海に生きる・中

「今さ、ウラガ君と話してきたんだけどさ、すごいね」

 雄星がご機嫌でバンに戻ってきたのは、出てから十五分ほどした時だった。

「ウラガ君? あの人、そんな名前なんですか?」

「あ、聞いてないの? 浦賀朝陽うらがあさひっていう名前。年は今二十二だって」

「てことは、私の二つ下ですね」

「そうか。ちょうどいいじゃん、お似合いじゃん」

「え、いや、そんな」

 和花は顔を両手で隠した。

「もう、この時点でリアクションが可愛すぎるから行けるって」

 これまで、雄星にそんなことを言われるとますます赤面ものだったが、今はこの軽口さえも頭から通り過ぎてゆく。

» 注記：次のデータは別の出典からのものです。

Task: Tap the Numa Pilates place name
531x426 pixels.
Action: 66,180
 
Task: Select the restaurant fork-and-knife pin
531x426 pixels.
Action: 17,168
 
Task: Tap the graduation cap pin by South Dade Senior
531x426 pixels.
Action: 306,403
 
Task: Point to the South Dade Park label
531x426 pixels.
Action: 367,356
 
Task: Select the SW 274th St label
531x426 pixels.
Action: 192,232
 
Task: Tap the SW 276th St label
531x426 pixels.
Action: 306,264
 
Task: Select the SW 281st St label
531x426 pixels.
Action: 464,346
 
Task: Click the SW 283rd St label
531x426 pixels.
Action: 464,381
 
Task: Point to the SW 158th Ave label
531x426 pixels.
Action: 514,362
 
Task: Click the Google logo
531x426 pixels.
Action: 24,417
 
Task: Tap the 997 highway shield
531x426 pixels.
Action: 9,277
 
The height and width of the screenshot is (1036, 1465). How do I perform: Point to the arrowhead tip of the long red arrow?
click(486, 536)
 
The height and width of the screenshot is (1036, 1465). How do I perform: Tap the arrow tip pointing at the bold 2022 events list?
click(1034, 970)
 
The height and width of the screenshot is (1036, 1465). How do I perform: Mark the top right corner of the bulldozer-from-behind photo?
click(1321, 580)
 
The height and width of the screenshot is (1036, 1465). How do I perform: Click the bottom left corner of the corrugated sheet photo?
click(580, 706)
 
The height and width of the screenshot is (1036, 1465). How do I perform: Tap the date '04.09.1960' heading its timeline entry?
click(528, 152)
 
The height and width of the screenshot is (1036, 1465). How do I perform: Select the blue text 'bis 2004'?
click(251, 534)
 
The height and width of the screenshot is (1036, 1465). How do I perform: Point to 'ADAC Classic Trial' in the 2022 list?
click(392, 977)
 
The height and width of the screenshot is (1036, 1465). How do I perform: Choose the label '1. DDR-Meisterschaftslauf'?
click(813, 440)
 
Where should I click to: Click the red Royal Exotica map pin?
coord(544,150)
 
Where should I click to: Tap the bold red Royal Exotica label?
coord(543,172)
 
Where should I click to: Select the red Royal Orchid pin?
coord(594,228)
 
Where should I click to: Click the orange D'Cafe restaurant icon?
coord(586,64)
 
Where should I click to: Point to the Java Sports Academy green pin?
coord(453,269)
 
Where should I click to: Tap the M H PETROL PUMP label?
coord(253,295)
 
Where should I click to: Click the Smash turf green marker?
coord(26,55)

「あのさ、でまあ話してて、ちょっとうちに協力してほしいことがあるんだってよ」

「それは、どういう?」

「それを、今から聞きに行ってくれよ」

「えぇーっ?! 私が?!」

「そ。ほら、浦賀君待ってる」

 バンの窓からそっと覗くと、浦賀は海の向こうを澄んだ瞳で眺めながら、髪を掻き揚げている。

「……行ってきます」

「行ってらっしゃい」

 雄星は白い歯をチラリと出して、まるで中学二年生の男子のような顔で和花を送り出した。


「えっと、私が交渉を命じられたので……」

「あ、そうなんですか? 良かった」

 まさに朝陽のような、キラリとした笑顔を浦賀は浮かべた。

「名前言ってなかったですね、確か。僕は浦賀朝陽って言います。二十二歳です」

「えっと、青木和花です。当年二十四です。お願いしますっ」

 和花はバッと、勢いよく腰を九十度に折った。

 浦賀はそれを見て、どうすればよいのやらと首をウロウロさせていたが、やがてクスクス、ク、クハハハハハハハ、と愉しげに笑い出した。

「え、な、何ですか、なんか変なことしましたっけ?」

「いや、別に、変じゃないんですけど……なんか、良いっすね」

「何がですか?」


「ウブだから」


 浦賀はそう言って、自分たちだけの秘密を作った子供のように、「シーッ」と、長い人差し指を立てた。

「え、ど、どういう……?」

「そういうところ。ハハハ。まあ、それはさておき、僕が個人的にお願いしたいことがあるんです」

「あ、はい、何でしょう」

 和花は自分の胸をギュッと両手で押さえた。


「本を、置いてくれませんか?」


「……ホン?」

「はい、本です。お願いできませんか?」

「え、あの、ブックですか?」

「えぇ? いや、BOOK MARKさんにお願いするんだから、それ以外無いでしょう?」

「あ、まあ……」

 呆れた様子で言う浦賀に、和花はぺちゃん、と目を伏せた。


「……まあ、そういう青木さんの抜け感、僕は好きですよ」


「え、今なんて?」

「そういうところですよ、まさに!」

 浦賀は腰を曲げ、目をクシャクシャにして口を押さえている。

「えっとまあ、本題です本題。そう、ブックの方の本を売っていただきたいのですが、その本のタイトルは『海に果てた女』と言います」

「はぁ……」

「それは、ノンフィクションなんですね。ノンフィクション作家の今宮源いまみやはじむっていう人が書いたものなんですけど、今はもう絶版されています」

「ノンフィクションなんですね? なら、題材は何なんですか?」

 冷静さが戻って来たのか、「え? え?」とオロオロしていた時よりも一オクターブ低い声が、和花の口から出ている。


「僕の母の生涯について、です」




「あら、お客さん?」

 ごってごてに化粧液やクリームを塗りたくった、お団子ヘアーの女に、和花は汚い物でも見たように、額に皺を寄せる。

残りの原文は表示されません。